I just went to our local feed store, where we buy all of our dog supplies. I bought a mid price rake, it felt solid enough. I didn't want something flimsy. It works great, we take her out and give her a through brush out with it once a week...It 
looks like we've killed a rabbit afterwards.
This is a picture of her wet and unbrushed..just to show how long her coat is..


----------



## Cassidy's Mom (Mar 30, 2003)

I have this one, and I love it: Amazon.com: Evolution W6110 Grooming Undercoat Rake with Rotating Teeth, Double Row: Pet Supplies


----------



## shepherdmom (Dec 24, 2011)

Cassidy's Mom said:


> I have this one, and I love it: Amazon.com: Evolution W6110 Grooming Undercoat Rake with Rotating Teeth, Double Row: Pet Supplies


I don't have a LC but that is the rake I use as well, and the rescue I volunteer at uses that one as well.


----------



## alexg (Mar 22, 2013)

My 1st GSD was LC and I used similar with just a single row.


----------



## Rangers_mom (May 16, 2013)

I have an Aussie and I think his coat is like a lc GSD. Is the 2 row brush better than the one row brush? I would be afraid it might get caught in his coat and pull a lot more than the 1 row brush, but I would think that the 2 row brush would be great for my short coated GSD.


----------



## doggiedad (Dec 2, 2007)

undercoat comb an a pin brush. i'm not a fan of the rake
or the furminator.


----------



## Sarah~ (Apr 30, 2012)

I have something that's like a strip of metal in a loop that has teeth on both sides, works well on Eko.


----------



## Vagus (Oct 7, 2012)

Sarah~ said:


> I have something that's like a strip of metal in a loop that has teeth on both sides, works well on Eko.

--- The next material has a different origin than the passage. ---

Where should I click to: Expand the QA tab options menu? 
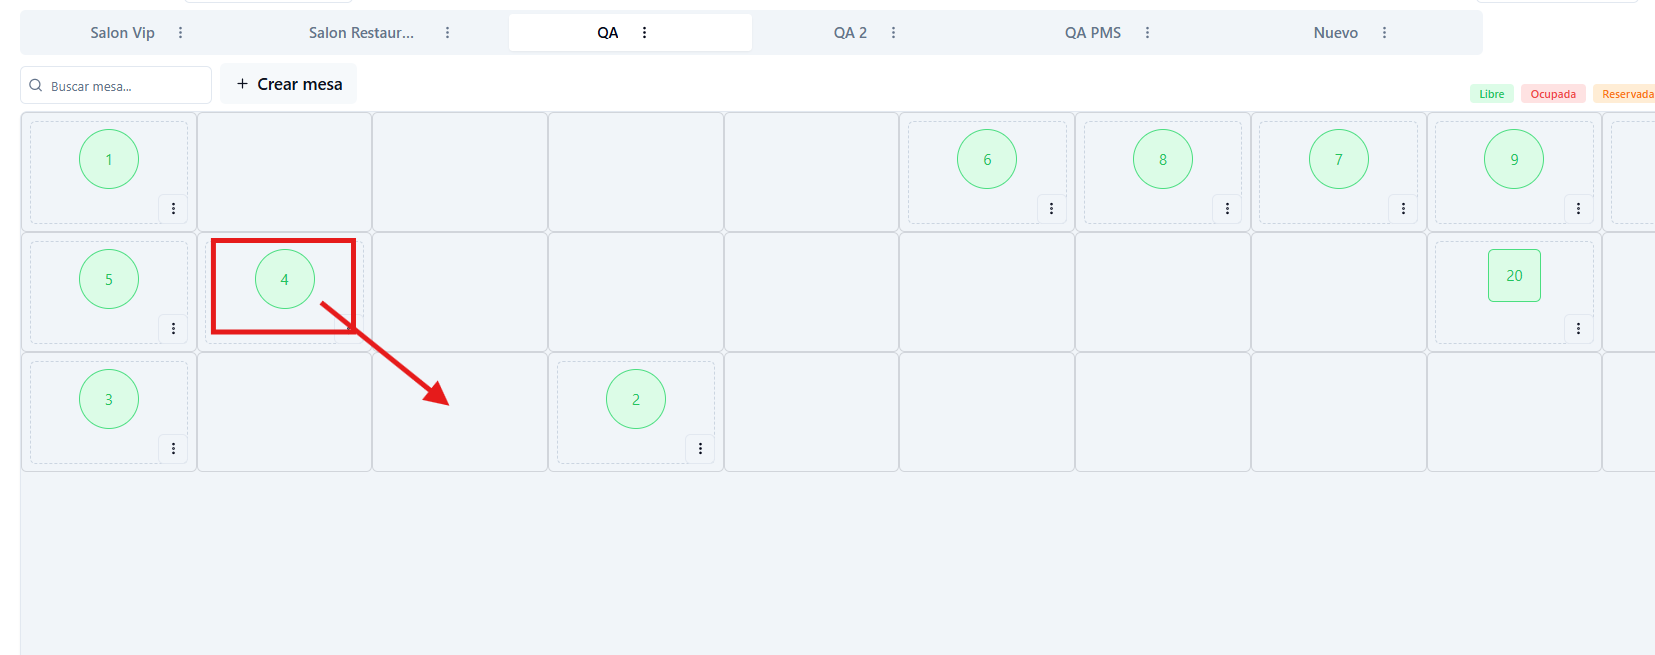644,33
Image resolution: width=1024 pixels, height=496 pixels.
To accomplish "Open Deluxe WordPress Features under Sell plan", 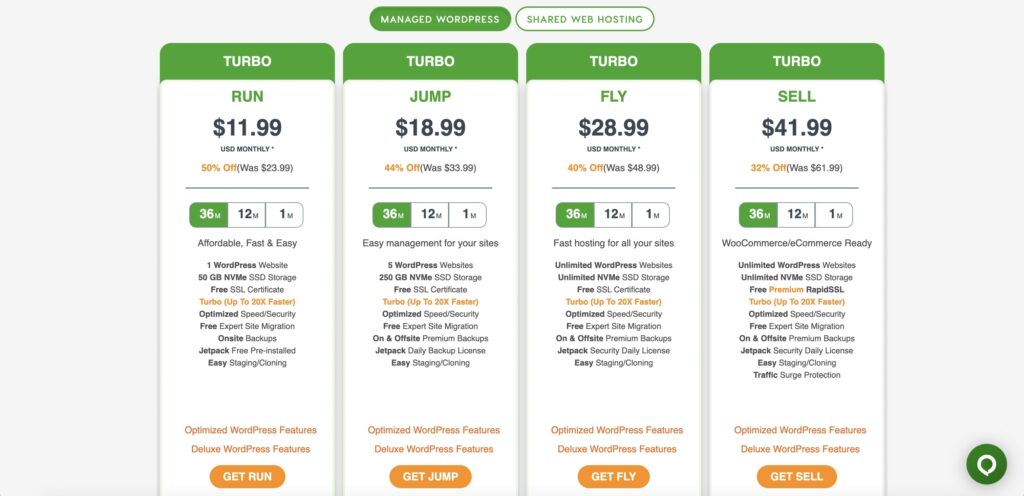I will 800,449.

I think those are called shedding blades? I'm not sure though, I've heard they're not very useful for removing undercoat. How do you find it?


----------



## Vagus (Oct 7, 2012)

Cassidy's Mom said:


> I have this one, and I love it: Amazon.com: Evolution W6110 Grooming Undercoat Rake with Rotating Teeth, Double Row: Pet Supplies


This looks great, if other people are happy with it then I'll have to give it a go thanks


----------



## Sarah~ (Apr 30, 2012)

Vagus said:


> I think those are called shedding blades? I'm not sure though, I've heard they're not very useful for removing undercoat. How do you find it?

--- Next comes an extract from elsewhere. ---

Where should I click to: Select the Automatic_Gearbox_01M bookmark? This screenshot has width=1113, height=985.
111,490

Idk, my stepdad gave it to me, it works alright on Eko but he has a regular coat. It gets the shedding hair off and I use one of those brushes with a bunch of really really thin pins to get all the fluff out.


----------



## arycrest (Feb 28, 2006)

I purchased a "_JW Pet Company GripSoft Double Row Undercoat Rake_" from Amazon a few months ago. It's the best grooming utensil I've ever used. My last long coated dog, Kelly, died four years ago, however, I have no doubt that it would have also worked well on him or my other long coats at the Bridge. FWIW I also use pin brushes.
Amazon.com: JW Pet Company GripSoft Double Row Undercoat Rake Dog Brush: Pet Supplies


----------



## Freestep (May 1, 2011)

I'll tell you a secret... I'm a professional pet groomer and I don't use undercoat rakes. My favorite "brush" is a high-velocity force dryer, followed by a firm slicker brush, then a fine-toothed comb. If I encounter mats, I use this type of rake: 



 It will cut coat, so you have to be careful when using it, but many people want their pet's coat "thinned out" and so it is good for that. It will pull out a ton of hair!


----------



## shepherdmom (Dec 24, 2011)

Sarah~ said:


> Idk, my stepdad gave it to me, it works alright on Eko but he has a regular coat. It gets the shedding hair off and I use one of those brushes with a bunch of really really thin pins to get all the fluff out.


A slicker brush?


----------



## alexg (Mar 22, 2013)

Freestep said:


> I'll tell you a secret... I'm a professional pet groomer and I don't use undercoat rakes. My favorite "brush" is a high-velocity force dryer, followed by a firm slicker brush, then a fine-toothed comb. If I encounter mats, I use this type of rake: Amazon.com: Oster Professional Pet Grooming Undercoat Rake, 18 Teeth Wide, Coarse: Pet Supplies It will cut coat, so you have to be careful when using it, but many people want their pet's coat "thinned out" and so it is good for that. It will pull out a ton of hair!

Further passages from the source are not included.